This is a pretty big sentence coming from a girl who: wanted to be a nurse (until I saw someone bleed), hoped to own my own Modeling Agency (which confused counselors) and titled herself as ‘A Star’ for her aspirations when leaving Junior High. Professional Roller Skater, Oceanographer, Flight Attendant, Political Aide, Green Peace Volunteer, even Solid Gold Dancer … these are all just a few of the other ‘occupations’ which come to mind as I type. My mother encouraged me to dream big and chase my dreams. I guess you could say, I spent a lot of time on the ‘dream’ part.
Ironically, I loved school. From my very first day of Kindergarten, school to me felt like home.
I loved helping my teachers, being called on in class and even … having homework. Homework made me feel as if I had something to do. Odd perhaps to some, but as the youngest in our meshed/bohemian family it felt nice to have something of my own — a sort of purpose (I guess).
I even enrolled in Summer School, voluntarily. Summer School for me (especially in the latter years) was an opportunity to get a few ‘heavy’ courses out of the way and balance the school year scholastically and socially a bit better.

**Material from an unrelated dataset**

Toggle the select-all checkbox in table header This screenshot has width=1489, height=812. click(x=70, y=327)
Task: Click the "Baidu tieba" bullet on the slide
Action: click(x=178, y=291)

So, while I may have loved school, education and all that it entails, I was not passionate about it. I guess then it is no strange coincidence that a large number of my social circle are – teachers or administrators of some sort.
Many of the people I grew up with went on to become employed as educators. Matter of fact, I was a teacher’s friend, before I was a parent. Post college years for many of my friends were tough. Oh the memories of what I fondly call the ‘Pink Slip’ years. Much fun for an educator, faced with student loans, low man on the totem pole and hoping to be invited back for one more year. Good times.
Now as a parent with a school aged child, I must admit, I straddle the fence often. When faced with situations and circumstance regarding my student and a teacher or another student, I always try and weigh all sides before casting an opinion.
Conversations with family members or other moms regarding my child and school issues always seem to include the words ‘remember this is from a 7-year-old perspective.’ As a parent and a ‘grown-up’ this is an important piece to understanding school issues or challenges. Be it first grade or high school, they are still children.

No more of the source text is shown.